__RAW RECORDS__:
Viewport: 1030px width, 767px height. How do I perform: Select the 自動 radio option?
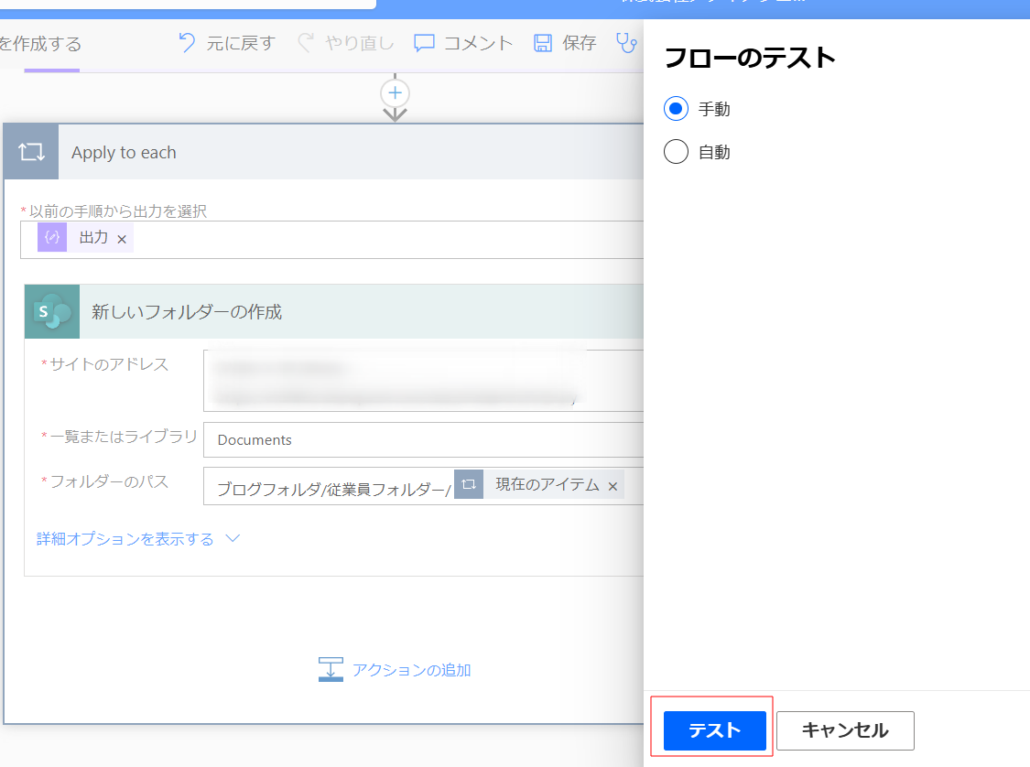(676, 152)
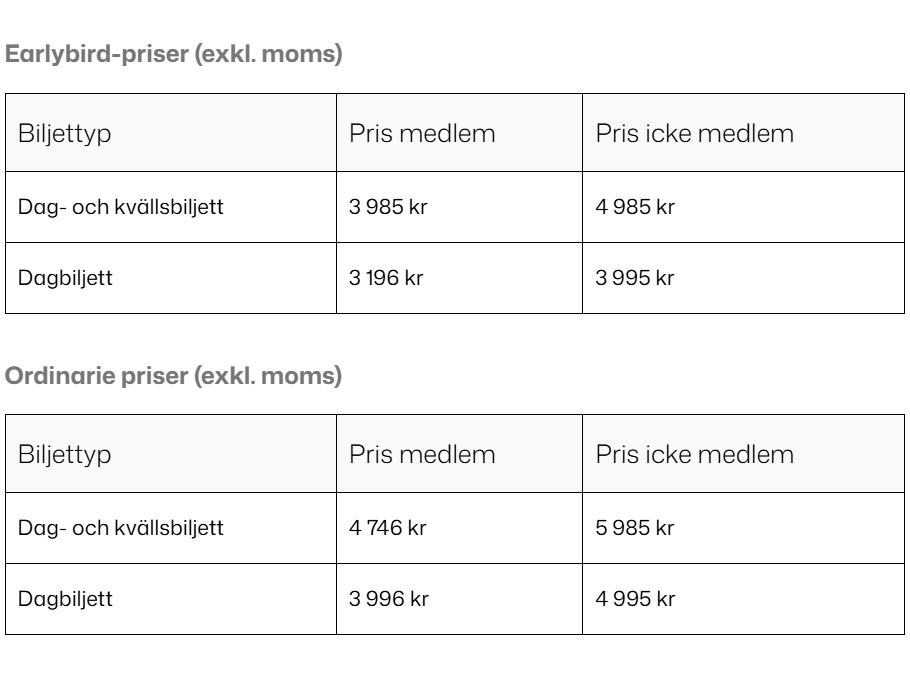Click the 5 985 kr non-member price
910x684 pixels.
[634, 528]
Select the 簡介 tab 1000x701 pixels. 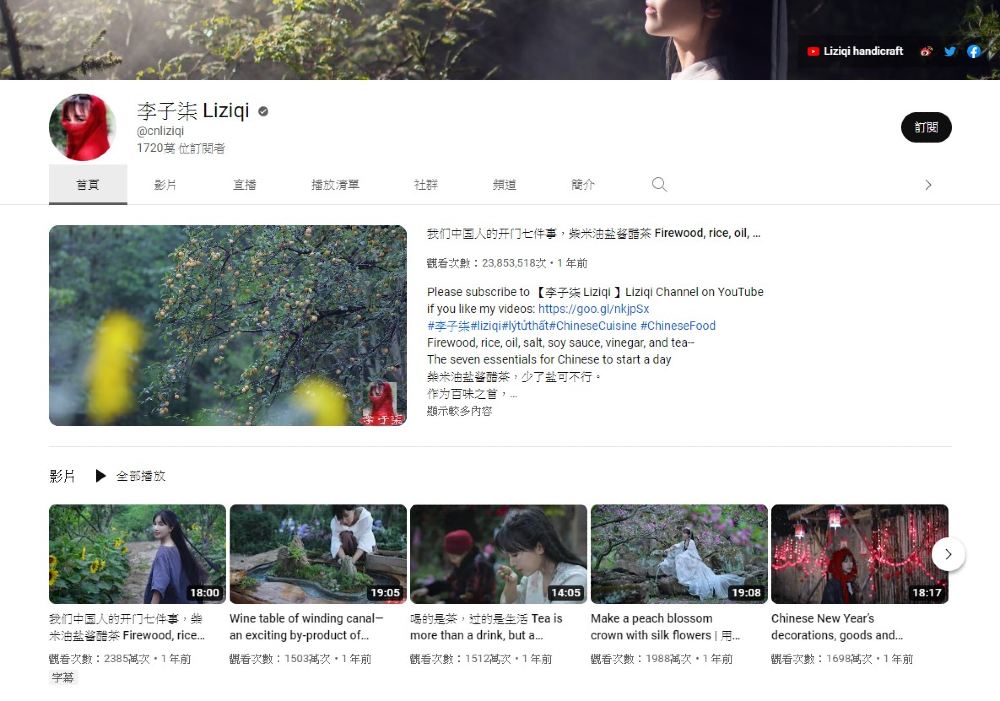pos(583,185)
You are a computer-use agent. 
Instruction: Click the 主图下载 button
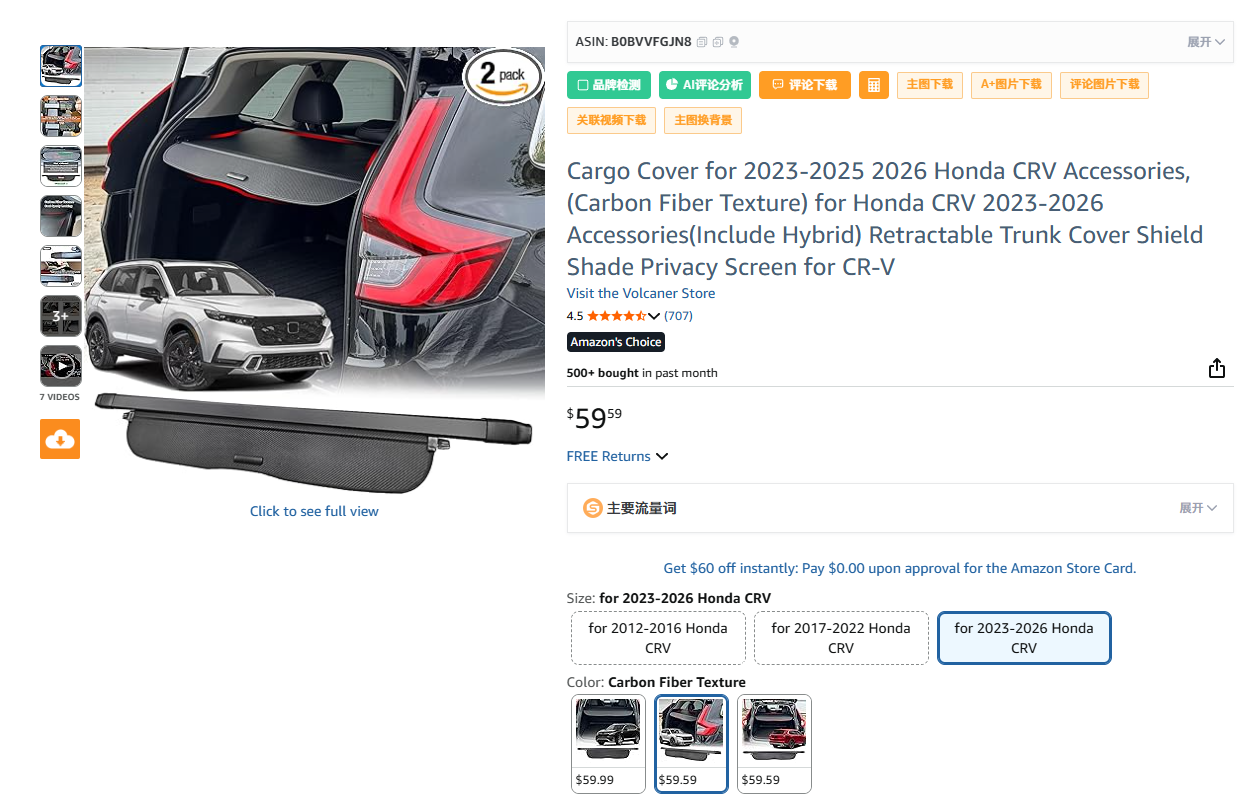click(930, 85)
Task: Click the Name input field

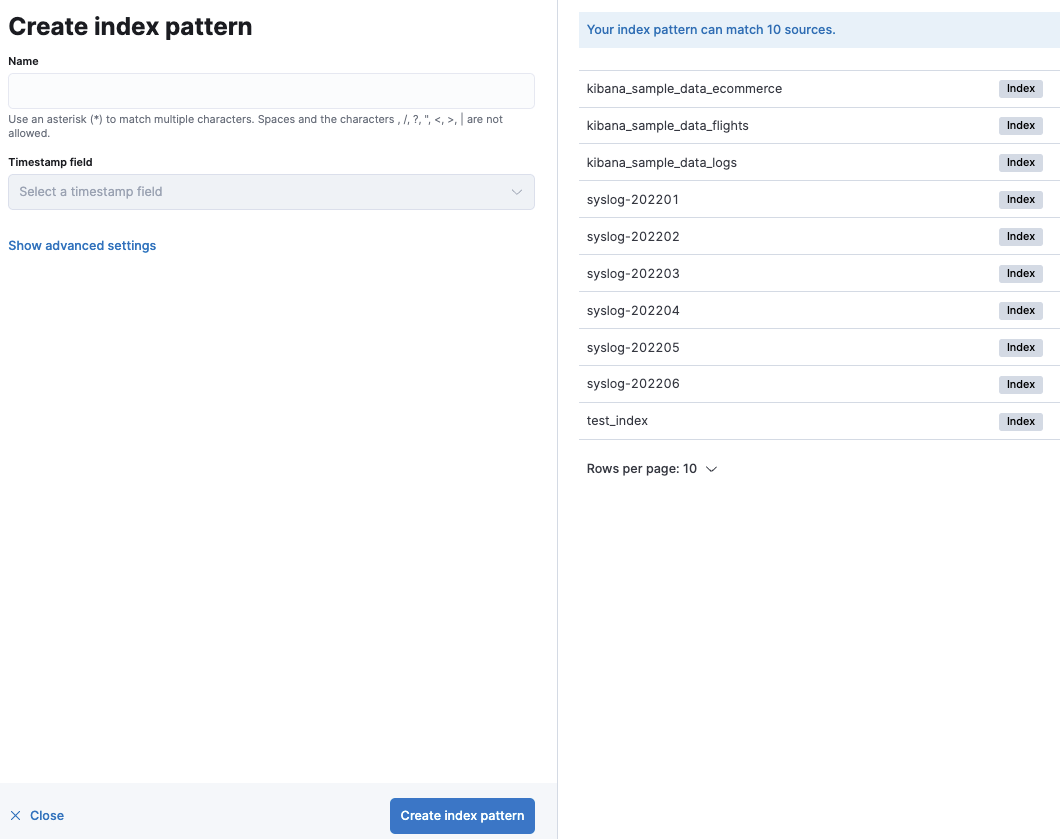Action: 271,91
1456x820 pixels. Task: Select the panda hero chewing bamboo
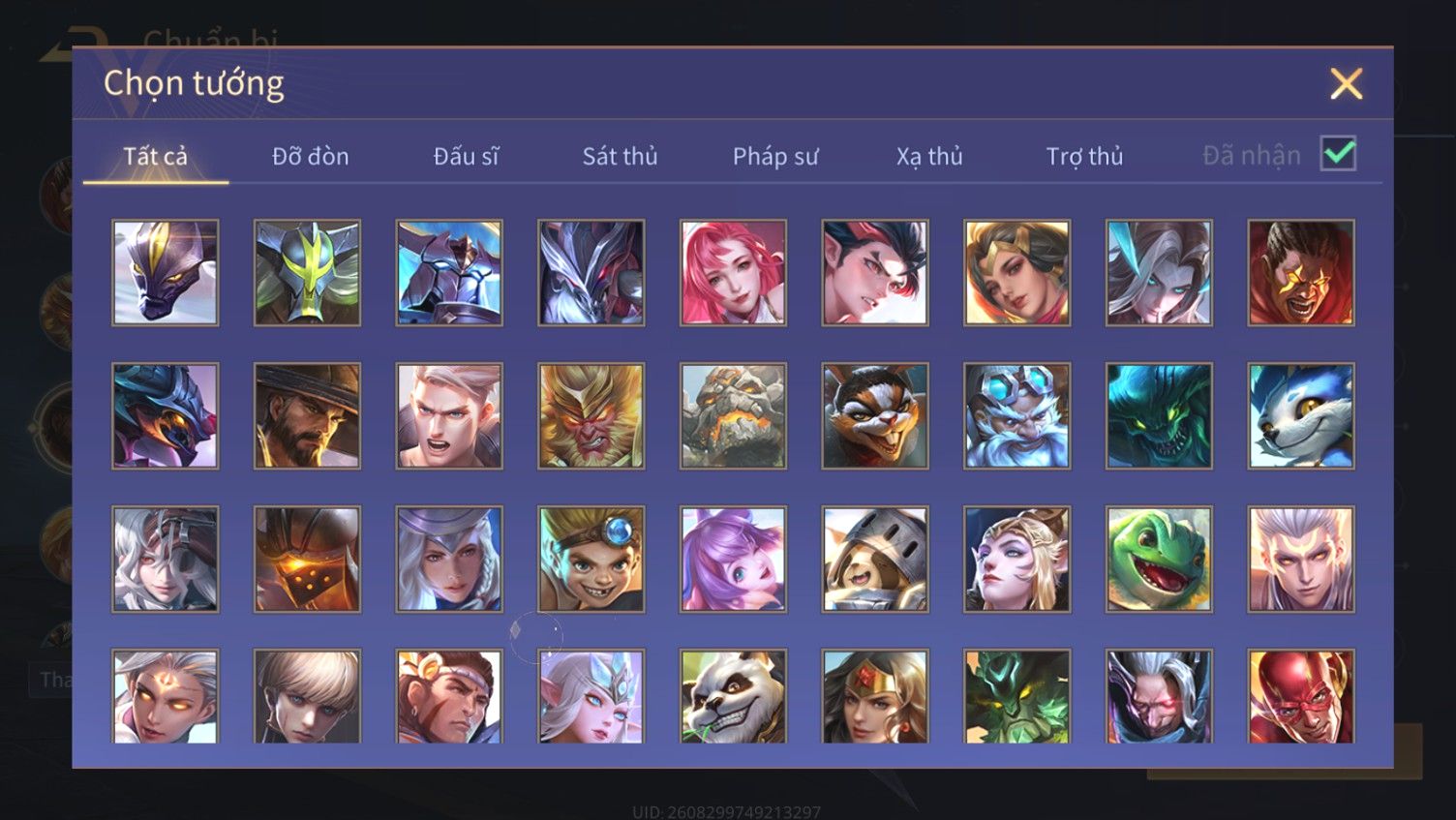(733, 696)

__WHAT THIS TASK INVOLVES__: Reproduce the rows above word for word, from the line containing "1456x820 pixels. Task: Select" through the last line of the rows, both included. Omit the pictures.

__RESPONSE FOR THIS EXERCISE__:
1456x820 pixels. Task: Select the panda hero chewing bamboo
(733, 696)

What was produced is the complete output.